The Unseelie Queen has her eyes set on expanding her rule into the human world. To that end, she’s pulled young Artemisia into the land of the Fey, taken her human form, and crossed back over. Now Artemisia is stranded in Unseelie territory, surrounded by creatures both strange and hostile. Her guide is sort of a winged sabretooth bunny named Crispin, who apparently has his own motivations for helping Artemisia find her way home. His best advice so far is to kill everything she comes across, because in the land of the Unseelie Court you keep the power of that which you kill.
Now Artemisia has killed, and it’s changed her in more ways than can be seen in a mirror. What she’s becoming remains to be seen, but in the end the word “human” may no longer apply.
In the realm of dark fantasy, there’s never really been a shortage of entries exploring the land of Faerie. The bizarre realm can be traced all the way back to the works of Shakespeare, and Alice’s first step through the Looking Glass. Lately the Fae have found their way into more modern tales of urban fantasy. I think that what appeals is the dark beauty of the place and the danger that comes with it. See, as it happens elves aren’t all rosy cheeked cherubs, hanging out in trees baking cookies. The Fey live by a different set of rules, and it’s in that framework that I think we find the appeal.
In Sparrowhawk, creator/writer Delilah Dawson wasn’t satisfied with another “Alice”, haplessly stumbling about and relying on the good will of outside forces to get her out of trouble. Instead, she’s created a different sort of heroine in Artemisia. Starting out as an innocent, it doesn’t take her too long to embrace her new situation- if not eagerly, certainly without much in the way of foot-dragging. Who knows, maybe if Alice had picked up a wicked looking sword, her adventures might have looked a little different. Maybe Dawson’s greatest accomplishment in this story is just in her take on the attitudes and motivations of the denizens of Unseelie. While they most certainly aren’t big on the warm and fuzzy, Dawson gives a little more perspective on their lives, showing that the immortal creatures can only be what they are, and even predators have a purpose.

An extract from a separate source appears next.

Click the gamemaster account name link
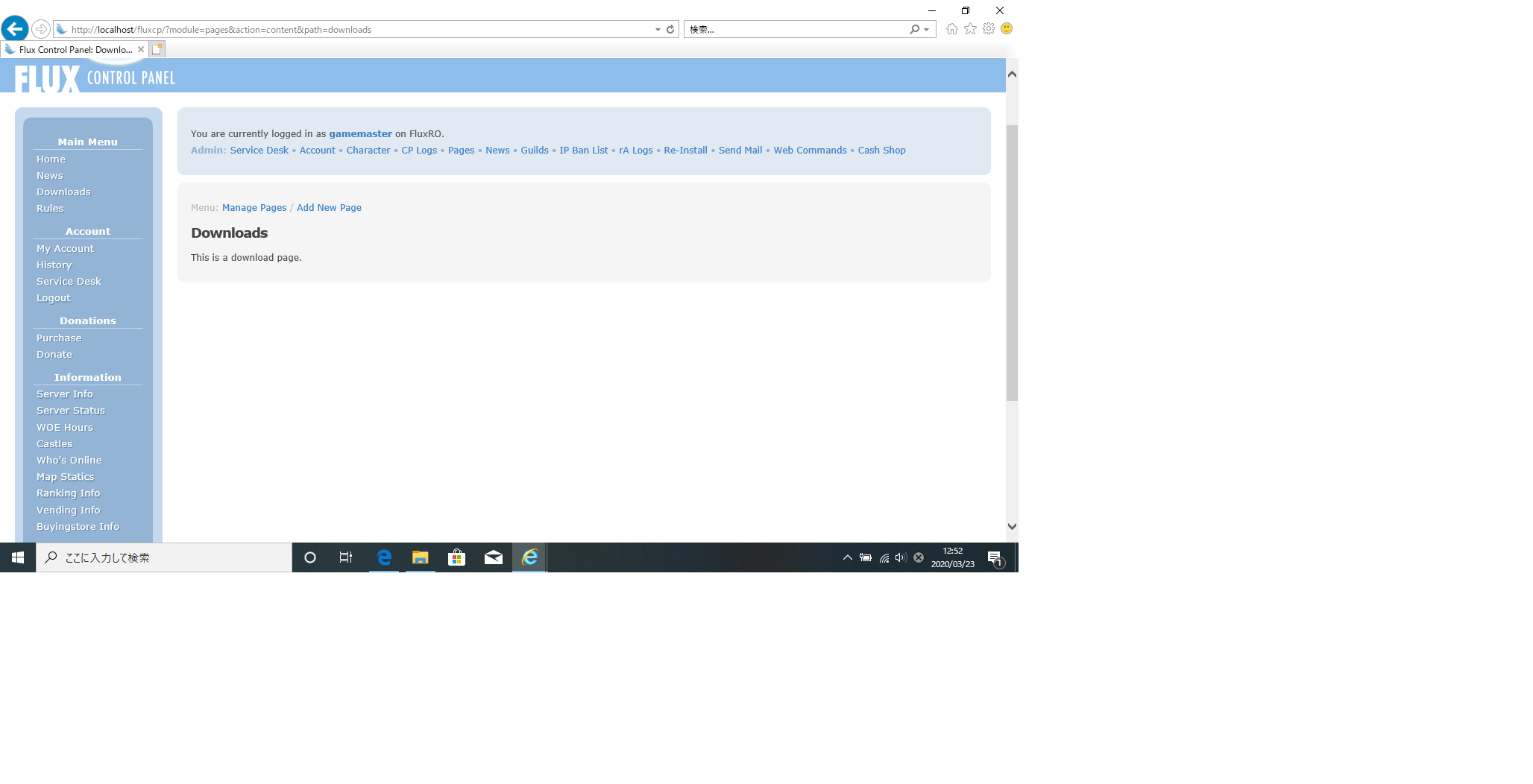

The artistic team of Matias Basla, and Rebecca Nalty is up to the challenge of creating the Faerie realm. Basla’s illustrations focus mainly on the characters populating the world, leaving much of the background to the imagination. It’s all there, but mostly in shapes and forms rather than heavy detail. In his character designs, Basla has established some interesting looks. Artemisia looks like a proper Victorian young lady, all layered skirts, laced bodice… and newly sprouted faerie wings. Crispin is a visual anachronism, with a vaguely cuddly bunny appearance, completely derailed by the fangs and blasé attitude about trivial things like murder. Combined with Nalty’s relatively straight forward color palette, the overall affect has quite a bit in common with the style of Mike Mignola.

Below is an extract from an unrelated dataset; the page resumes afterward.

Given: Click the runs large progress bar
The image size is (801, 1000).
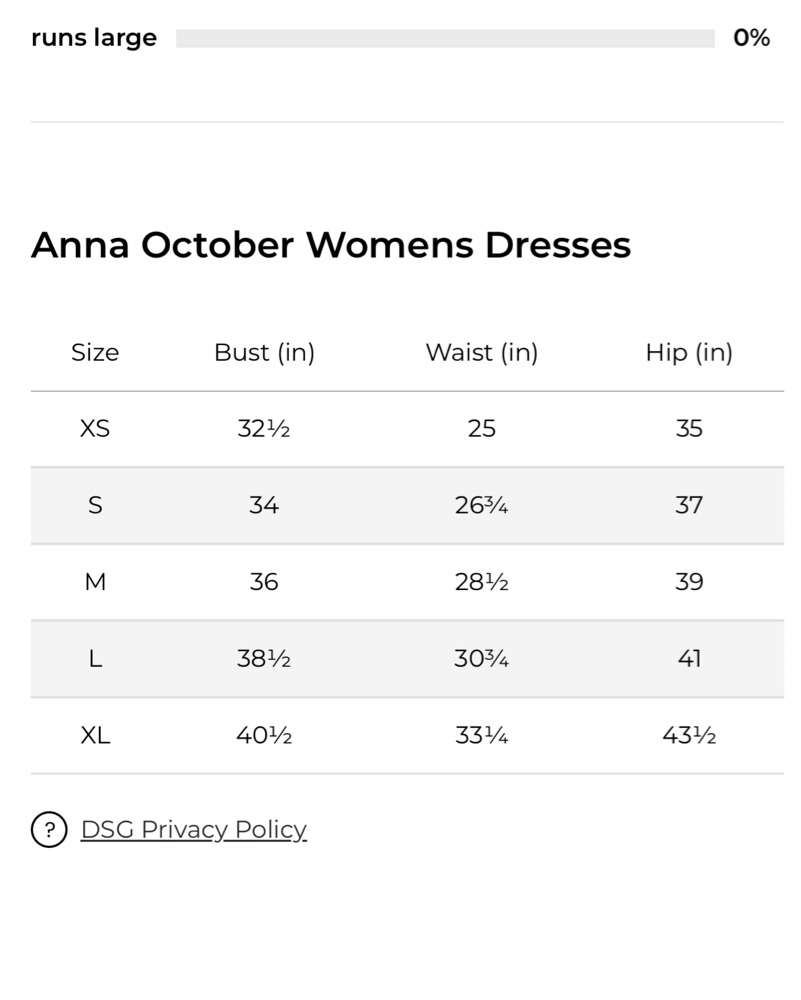Looking at the screenshot, I should point(445,38).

A deserved nod goes to Jim Campbell, whose lettering does a good job giving voice to the various Unseelie citizens. Using differences in color to set apart the speech of the characters is a subtle trick, but it works. Likewise, just a slight change in type font goes a long way toward accentuating the “otherness” of some of the stranger beings.

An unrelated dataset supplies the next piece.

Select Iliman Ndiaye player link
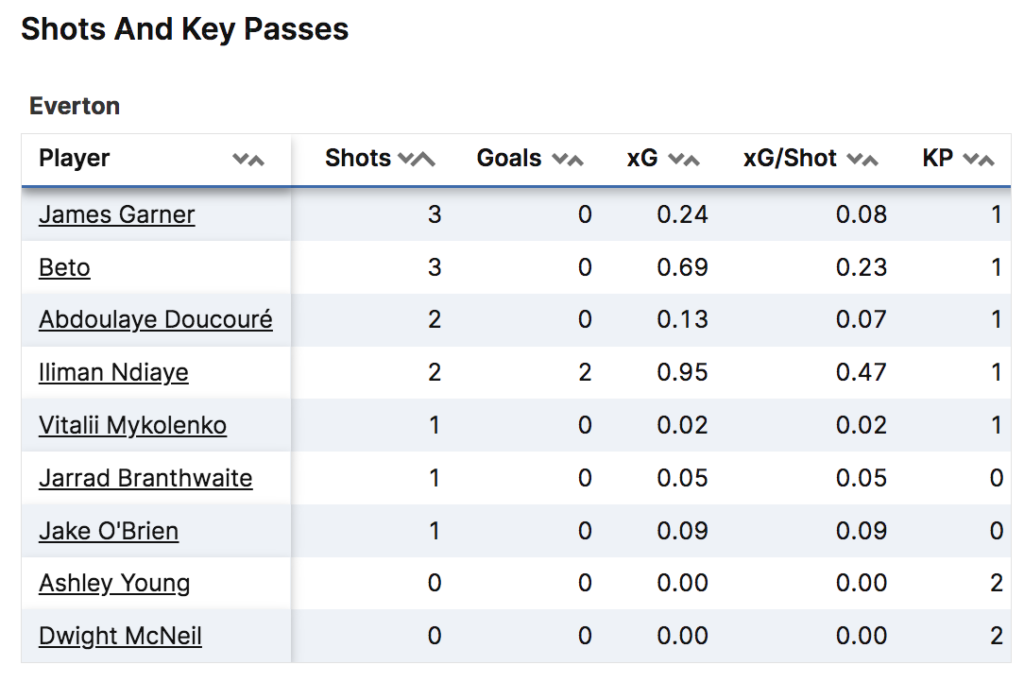Screen dimensions: 1024x682 coord(113,373)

Sparrowhawk is a fine new addition to the fantasy genre, made more so because most comicbook fantasy titles are reserved for the likes of barbarians named after late night talk show hosts and sword slinging maidens in chainmail bikinis. What I’m most interested in so far is finding out what’s going on with the Unseelie Queen in the mortal world… If Artemisia is being so drastically changed by her environment, who’s to say that Her Majesty (Mab?) isn’t suffering the same fate?